Bob recognized it immediately and shuddered.

It was from the Arkansas Gazette of July 24, 1955.

HERO TROOPER SLAYS TWO BEFORE DYING, ran the headline.

A state trooper sergeant shot and killed two suspected murderers on Route 71 north of Fort Smith yesterday evening before dying himself of gunshot wounds inflicted by the two men.

Dead were Sergeant Earl Lee Swagger, 45, of Polk County, a marine Medal of Honor winner in the Pacific; and Jim M. Pye, 21, of Fort Smith, and his cousin Buford ‘Bub’ Pye, 20, also of Polk County.

Bob’s eyes ran down the account of the long-ago gunfight.

He handed it to his wife.

“See,” he said, as she read it, “this Lamar Pye that shot all them people in Oklahoma.

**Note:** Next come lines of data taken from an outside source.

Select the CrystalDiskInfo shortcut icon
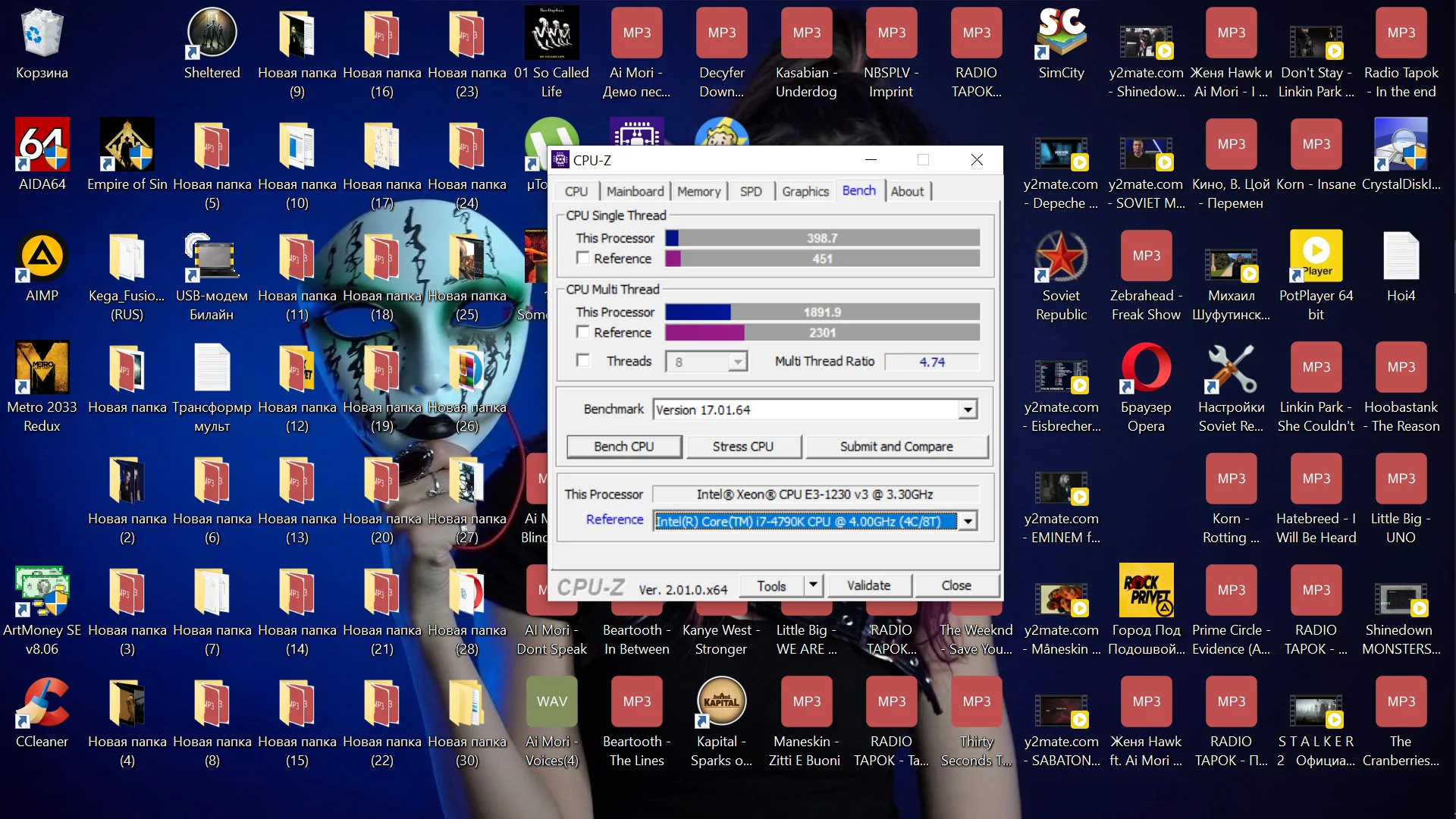Viewport: 1456px width, 819px height. tap(1401, 146)
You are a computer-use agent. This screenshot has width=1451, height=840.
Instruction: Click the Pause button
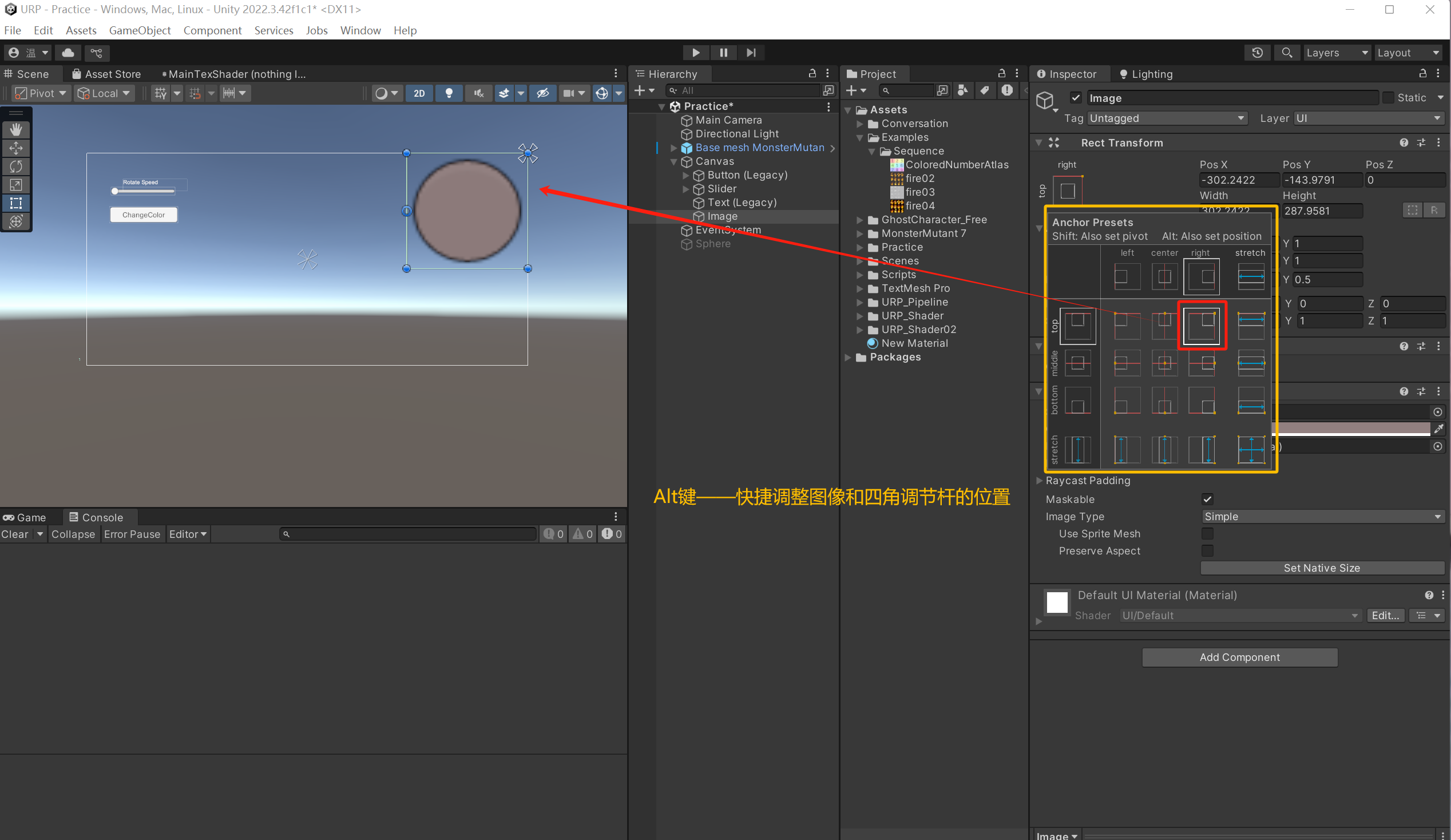pyautogui.click(x=723, y=53)
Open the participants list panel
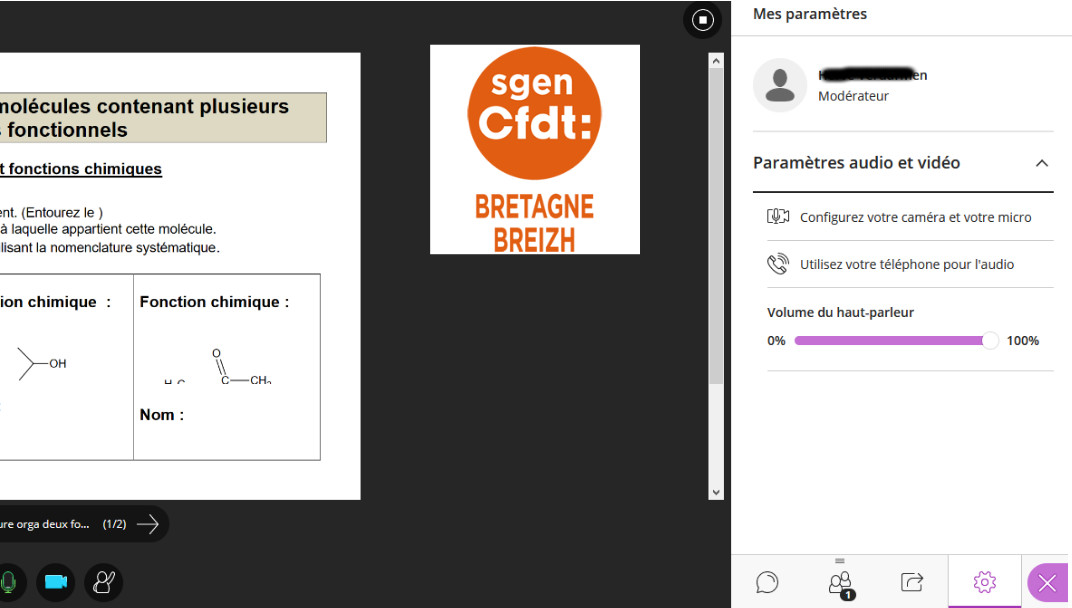1072x608 pixels. [840, 582]
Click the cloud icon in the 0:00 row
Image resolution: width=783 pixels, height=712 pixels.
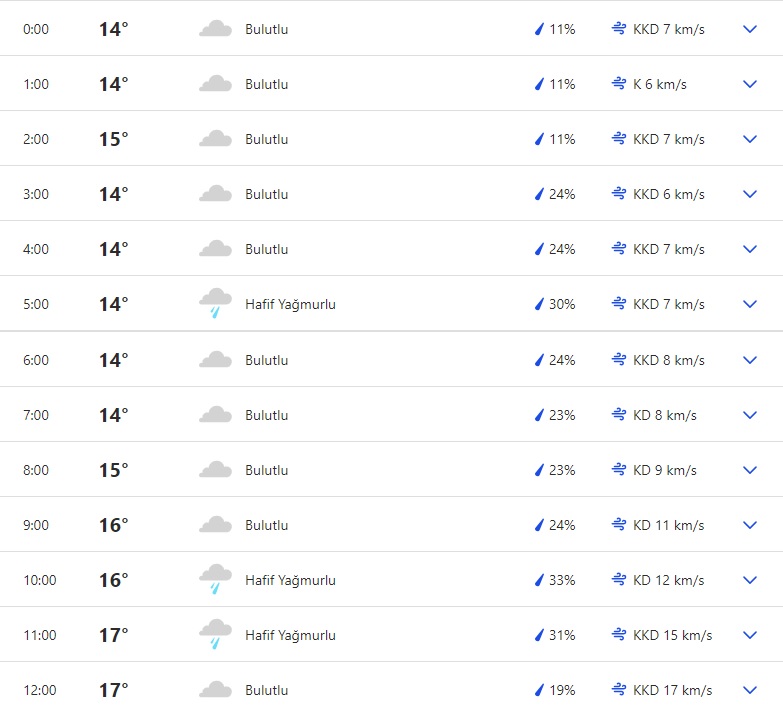coord(215,29)
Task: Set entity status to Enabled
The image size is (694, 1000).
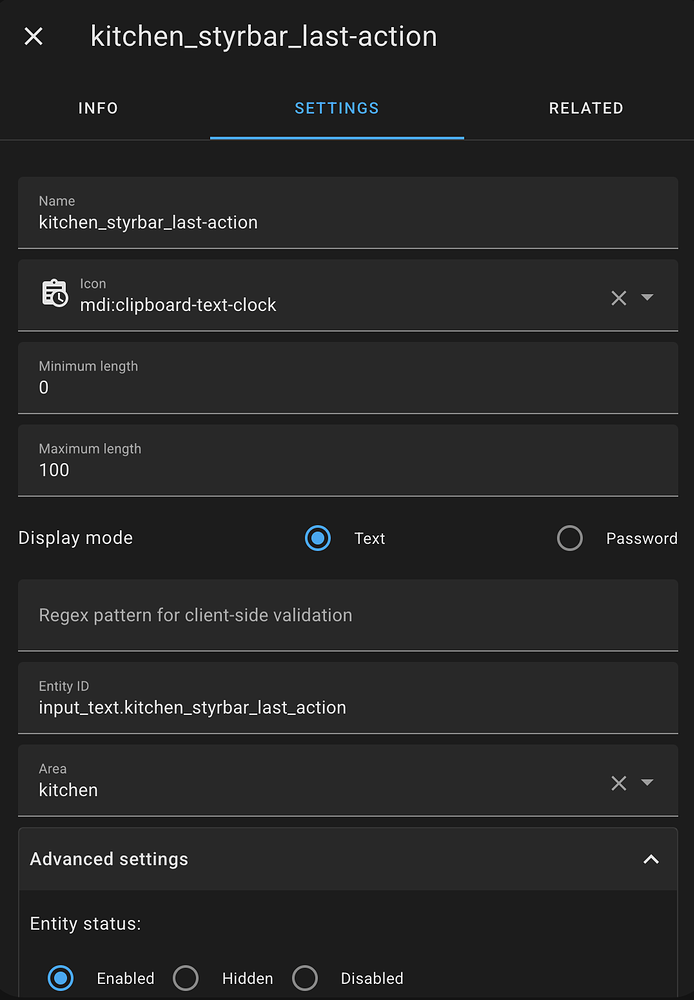Action: [x=61, y=978]

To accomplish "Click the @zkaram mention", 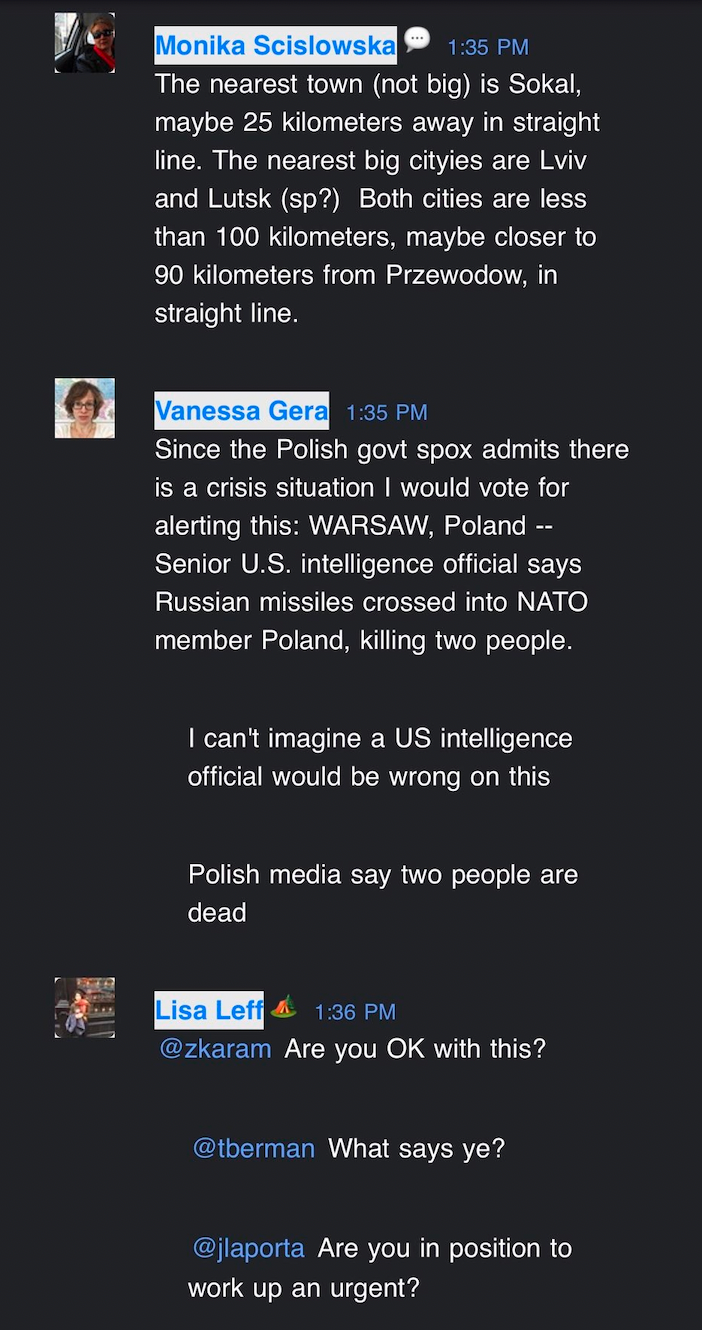I will [216, 1050].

He was the son—I guess that’s it, right?”

“That’s it,” said Russ.

“—he was the son of the man who killed my daddy.”

“So you see—” started Russ.

“Incidentally,” said Bob dryly, “the papers then weren’t no better than the ones we got today. The Gazette’s a big Little Rock paper: it don’t know shit about West Arkansas. They got a fact wrong. They said north of Fort Smith. It was south of Fort Smith. That’s why I don’t trust ’em.”